Marian Panic: Nie dadzą żyć. W niemieckiej prasie kolejny tekst z serii "antysemityzm w Polsce"

"Anna Kloza przypomina miastu Białystok o jego żydowskich mieszkańcach. Jej zaangażowanie spotyka się z wrogością. Ale się nie poddaje" - takim oto tytułem i leadem epatowała parę dni temu swoich czytelników popularna niemiecka Tageszeitung. To nic, że sprawy o których jest w tym artykule (reportażu) mowa, miały miejsce przed mniej więcej 10 laty...
 Marian Panic: Nie dadzą żyć. W niemieckiej prasie kolejny tekst z serii "antysemityzm w Polsce"
/ screen YT

"Kultura pamięci w Polsce"
"Dzieci holokaustu"

Anna Kloza przypomina miastu Białystok o jego żydowskich mieszkańcach. Jej zaangażowanie spotyka się z wrogością. Ale się nie poddaje


- takim oto tytułem i leadem epatowała parę dni temu swoich czytelników popularna niemiecka Tageszeitung. To nic, że sprawy o których jest w tym artykule (reportażu) mowa, miały miejsce przed mniej więcej 10 laty. To nic, że "łyse pały", którzy wysyłali pogróżki pod adresem bohaterki tego reportażu stanęli już dawno przed sądem i zapadły wyroki. To nic, że neonazistowska strona internetowa Redwatch, z którą owe "łyse pały" były powiązane, od tego czasu była wielokrotnie zamykana, a nie może być zamknięta raz a dobrze, bo znajduje się na serwerze w Teksasie. Zaś całe to towarzystwo od 10 lat jest pod stałą policyjną obserwacją. To wszystko dla niemieckiego szmatławca nie znaczy absolutnie nic i nie jest żadną przeszkodą, aby akurat teraz o tym zamieścić sążnisty tekst (będący jakoby tłumaczeniem z polskiego) i przedstawić to jako coś absolutnie aktualnego. Zresztą wystarczy wpisać w googlu nazwisko tej pani polonistki z Białegostoku, aby się przekonać, że ostatni tekst - i to o tym, że za swą działalność na rzecz przywracania pamięci o dawnych żydowskich mieszkańcach tego miasta obsypana została licznymi nagrodami - pochodzi z roku 2008. 

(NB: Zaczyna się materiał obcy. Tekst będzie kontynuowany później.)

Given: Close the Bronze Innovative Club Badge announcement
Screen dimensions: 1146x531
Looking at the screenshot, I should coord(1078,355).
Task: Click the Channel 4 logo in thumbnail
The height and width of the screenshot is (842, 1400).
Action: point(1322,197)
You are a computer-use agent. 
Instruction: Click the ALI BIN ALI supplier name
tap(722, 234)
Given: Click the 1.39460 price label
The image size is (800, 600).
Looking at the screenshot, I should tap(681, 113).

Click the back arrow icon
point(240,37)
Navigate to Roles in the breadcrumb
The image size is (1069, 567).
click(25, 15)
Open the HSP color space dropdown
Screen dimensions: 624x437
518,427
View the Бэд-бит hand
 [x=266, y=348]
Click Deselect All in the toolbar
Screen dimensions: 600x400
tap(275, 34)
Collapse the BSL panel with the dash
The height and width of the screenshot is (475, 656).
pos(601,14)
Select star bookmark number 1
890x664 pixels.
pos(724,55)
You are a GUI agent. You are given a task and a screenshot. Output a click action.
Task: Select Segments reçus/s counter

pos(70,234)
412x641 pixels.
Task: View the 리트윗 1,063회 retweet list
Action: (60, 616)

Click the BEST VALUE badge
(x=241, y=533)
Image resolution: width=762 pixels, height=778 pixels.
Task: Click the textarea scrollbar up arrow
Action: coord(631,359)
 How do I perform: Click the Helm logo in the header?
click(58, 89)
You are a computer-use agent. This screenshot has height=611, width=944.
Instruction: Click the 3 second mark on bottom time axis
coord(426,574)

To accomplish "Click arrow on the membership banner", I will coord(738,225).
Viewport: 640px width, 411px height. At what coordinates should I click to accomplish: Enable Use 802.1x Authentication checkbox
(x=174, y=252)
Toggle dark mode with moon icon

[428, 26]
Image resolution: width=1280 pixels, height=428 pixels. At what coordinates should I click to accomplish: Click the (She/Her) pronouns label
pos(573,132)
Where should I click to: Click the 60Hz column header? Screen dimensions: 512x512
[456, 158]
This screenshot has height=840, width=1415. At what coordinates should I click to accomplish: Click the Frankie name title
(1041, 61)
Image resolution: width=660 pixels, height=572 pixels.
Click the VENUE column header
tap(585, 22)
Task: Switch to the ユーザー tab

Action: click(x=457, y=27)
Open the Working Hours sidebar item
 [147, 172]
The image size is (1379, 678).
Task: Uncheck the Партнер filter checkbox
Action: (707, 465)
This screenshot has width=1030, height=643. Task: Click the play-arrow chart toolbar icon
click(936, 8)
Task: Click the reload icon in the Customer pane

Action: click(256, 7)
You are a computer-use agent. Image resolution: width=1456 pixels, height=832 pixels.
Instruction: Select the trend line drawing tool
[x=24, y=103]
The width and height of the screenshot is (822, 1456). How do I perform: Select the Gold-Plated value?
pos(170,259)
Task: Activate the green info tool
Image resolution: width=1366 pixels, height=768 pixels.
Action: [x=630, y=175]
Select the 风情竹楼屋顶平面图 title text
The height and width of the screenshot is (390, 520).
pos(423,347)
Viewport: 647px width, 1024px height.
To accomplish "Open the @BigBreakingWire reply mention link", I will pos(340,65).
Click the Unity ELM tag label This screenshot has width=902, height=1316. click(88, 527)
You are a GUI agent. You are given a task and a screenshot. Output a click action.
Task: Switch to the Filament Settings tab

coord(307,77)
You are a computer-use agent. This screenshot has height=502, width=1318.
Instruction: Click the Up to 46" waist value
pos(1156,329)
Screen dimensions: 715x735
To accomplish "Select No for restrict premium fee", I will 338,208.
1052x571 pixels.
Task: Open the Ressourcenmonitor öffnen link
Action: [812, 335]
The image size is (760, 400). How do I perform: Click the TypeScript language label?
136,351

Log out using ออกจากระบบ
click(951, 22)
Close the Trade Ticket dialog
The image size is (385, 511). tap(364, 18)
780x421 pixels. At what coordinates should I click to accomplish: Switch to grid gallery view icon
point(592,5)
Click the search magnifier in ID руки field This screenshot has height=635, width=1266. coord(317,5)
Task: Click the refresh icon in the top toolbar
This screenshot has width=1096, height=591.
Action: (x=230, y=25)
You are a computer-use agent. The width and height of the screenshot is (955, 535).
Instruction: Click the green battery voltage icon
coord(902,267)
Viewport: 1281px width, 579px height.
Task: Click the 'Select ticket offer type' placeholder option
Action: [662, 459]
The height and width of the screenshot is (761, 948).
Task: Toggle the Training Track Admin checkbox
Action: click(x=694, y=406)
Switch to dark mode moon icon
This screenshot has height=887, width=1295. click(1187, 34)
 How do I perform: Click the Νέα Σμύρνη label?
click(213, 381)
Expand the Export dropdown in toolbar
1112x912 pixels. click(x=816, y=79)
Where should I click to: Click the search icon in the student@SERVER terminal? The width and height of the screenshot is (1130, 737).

Tendencyjność tego tekstu jest po prostu przerażająca. Nie mówiąc już o tym, że w niektórych miejscach trąci po prostu najzwyczajniej żenadą. No bo skoro owa nauczycielka po raz pierwszy usłyszała słowo Żyd w roku 2005 - wcześniej tam u nich w Białymstoku było to ponoć słowo zakazane (a jeśli już się pojawiało to jako przekleństwo), zaś temat dawnych żydowskich mieszkańców tego miasta był oczywiście tematem tabu. Więcej: nawet podczas wycieczki do Muzeum Auschwitz na początku lat osiemdziesiątych nasza bohaterka nie usłyszała tam o żadnych Żydach, tylko mowa była o pomordowanych Polakach, Rosjanach i ogólnie o ofiarach niemieckich nazistów. 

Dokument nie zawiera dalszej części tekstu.